Well, it’s VERY relevant. It impacts many of the dynamics between partners, as well as people’s expectations for what a relationship should/should not look like.

In Mindset, Dweck has a whole section on how the two different mindsets impact all types of relationships (intimate, with friends, children to parent, etc.). 

It’s pretty incredible just how much your mindset can affect your relationships.

For example, a fixed mindset can be pretty damaging…

“Aaron Beck, noted marriage authority, says that one of the most destructive beliefs for a relationship is “if we need to work on it, there’s something seriously wrong with our relationship” says Dweck.

For someone who thinks that traits are set in stone, they may think that a relationship is either good, or bad…

“If it’s ‘good’, you should not need to work on it. If it’s ‘bad’, you should leave.”

This would result in many people leaving a relationship once things pass the honeymoon phase, where more effort is required and the initial infatuation fades.

Dweck also goes on to say that “once people with the fixed mindset see flaws in their partners, they become contemptuous of them and dissatisfied with the whole relationship. (People with the growth mindset, on the other hand, can see their partners’ imperfections and still think they have a fine relationship.)”

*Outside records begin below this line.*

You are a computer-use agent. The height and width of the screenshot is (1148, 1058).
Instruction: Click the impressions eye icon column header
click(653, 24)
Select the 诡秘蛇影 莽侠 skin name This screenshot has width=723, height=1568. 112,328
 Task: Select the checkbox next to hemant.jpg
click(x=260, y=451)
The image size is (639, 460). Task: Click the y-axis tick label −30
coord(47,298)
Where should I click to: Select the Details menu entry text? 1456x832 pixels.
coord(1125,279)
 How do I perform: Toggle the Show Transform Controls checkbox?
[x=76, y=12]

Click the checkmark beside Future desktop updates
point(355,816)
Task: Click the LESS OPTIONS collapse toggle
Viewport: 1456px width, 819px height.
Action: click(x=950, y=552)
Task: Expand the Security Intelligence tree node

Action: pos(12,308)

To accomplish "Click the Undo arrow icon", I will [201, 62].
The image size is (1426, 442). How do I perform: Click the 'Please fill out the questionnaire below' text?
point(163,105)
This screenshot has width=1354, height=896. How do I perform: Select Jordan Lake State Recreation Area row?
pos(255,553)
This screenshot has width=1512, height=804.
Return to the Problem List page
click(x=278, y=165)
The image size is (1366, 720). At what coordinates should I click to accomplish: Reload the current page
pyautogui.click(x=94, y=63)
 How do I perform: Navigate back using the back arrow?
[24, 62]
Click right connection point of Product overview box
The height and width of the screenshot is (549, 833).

We all have imperfections, so it’s important for people to be able to accept that reality without it hindering the relationship. 

Imperfections are only human, but sometimes we still want things to improve and evolve over time within a relationship.

Lucky for us “the growth mindset says…you, your partner, and the relationship—are capable of growth and change.”

This is amazing news! And very inspiring if you ask me. 

You can see why having a growth mindset is so important when it comes to the way you view your loved ones, as compared to a fixed mindset.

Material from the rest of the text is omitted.